# Formatting

In [None]:
# import pandas as pd
# pd.options.display.max_columns = None
# pd.options.display.max_rows = None

# from IPython.core.display import display, HTML
# display(HTML("<style>.container { width:100% !important; }</style>"))
# display(HTML("<style>.pre { width:100% !important; }</style>"))

# Options

In [None]:
REPLACE_SUBTOTALS = False
IDIOM = 'ENUS'
TARGET_PATH = '../datasets/Petrofácies (compilação de dados do De Ros)/Tabelas Petrográficas Margem Equatorial/'

# Data Collection

## Dataset files

In [None]:
import pandas as pd
from IPython.display import display
from os.path import join

dataset = pd.read_csv(join(TARGET_PATH,'dataset.csv'), delimiter=',')
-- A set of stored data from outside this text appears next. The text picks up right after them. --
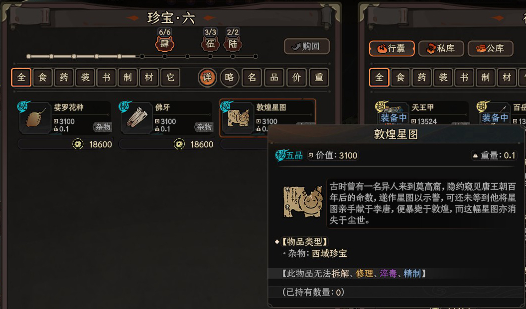Switch to the 私库 private storage tab

[x=441, y=49]
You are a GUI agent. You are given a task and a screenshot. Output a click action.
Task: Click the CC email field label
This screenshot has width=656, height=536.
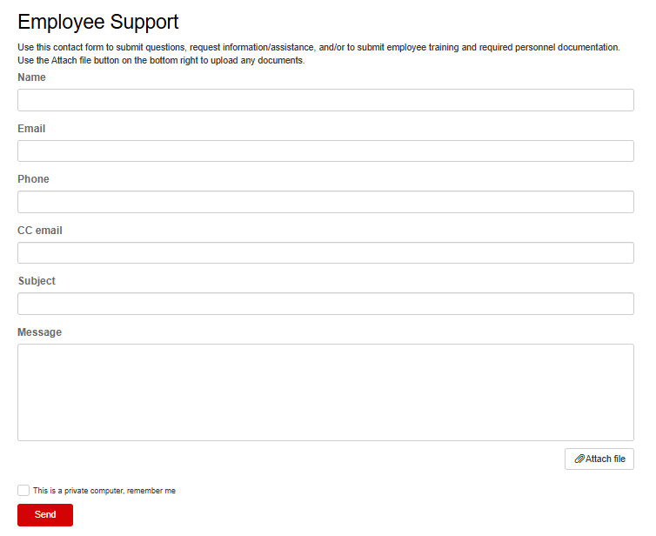(40, 231)
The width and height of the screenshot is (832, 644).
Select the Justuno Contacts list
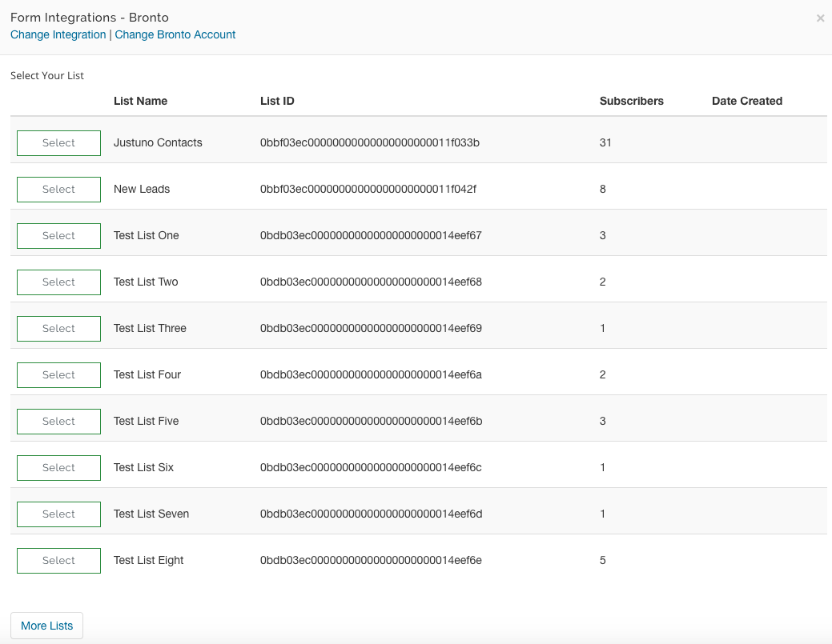58,142
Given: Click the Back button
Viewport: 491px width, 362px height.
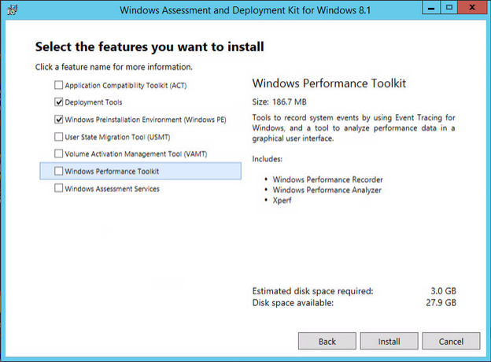Looking at the screenshot, I should pos(327,341).
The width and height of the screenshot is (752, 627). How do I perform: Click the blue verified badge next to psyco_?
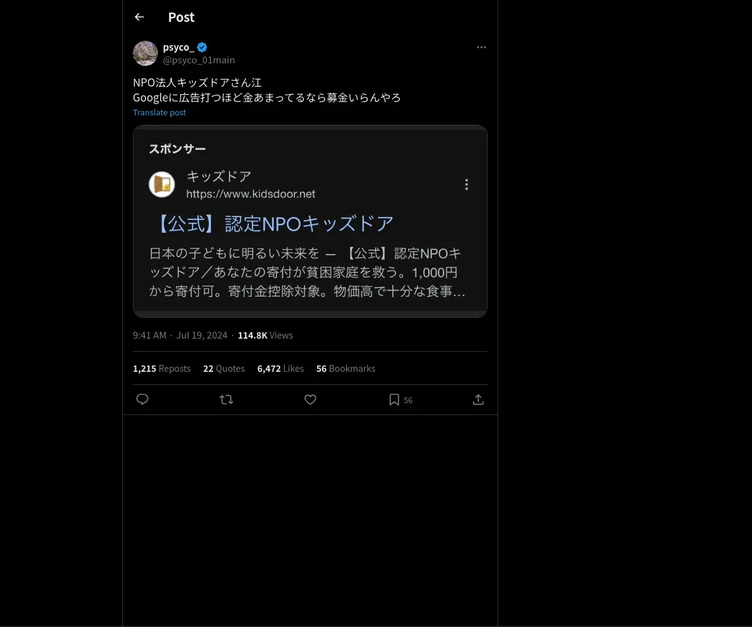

feature_names = list(map(lambda x: x.lower(),dataset.columns.values))
dataset.columns = feature_names
result_dataset = dataset.copy(deep=True)

## Attribute separation

In [None]:
import pandas as pd
import numpy as np
import re

attributes = list(map(lambda x: x.split(' - '), feature_names))
attributes = {i:attribute for i, attribute in enumerate(attributes)}
for key in attributes:
    while len(attributes[key]) < 7:
        attributes[key].append(np.nan)
attributes = pd.DataFrame(attributes).transpose()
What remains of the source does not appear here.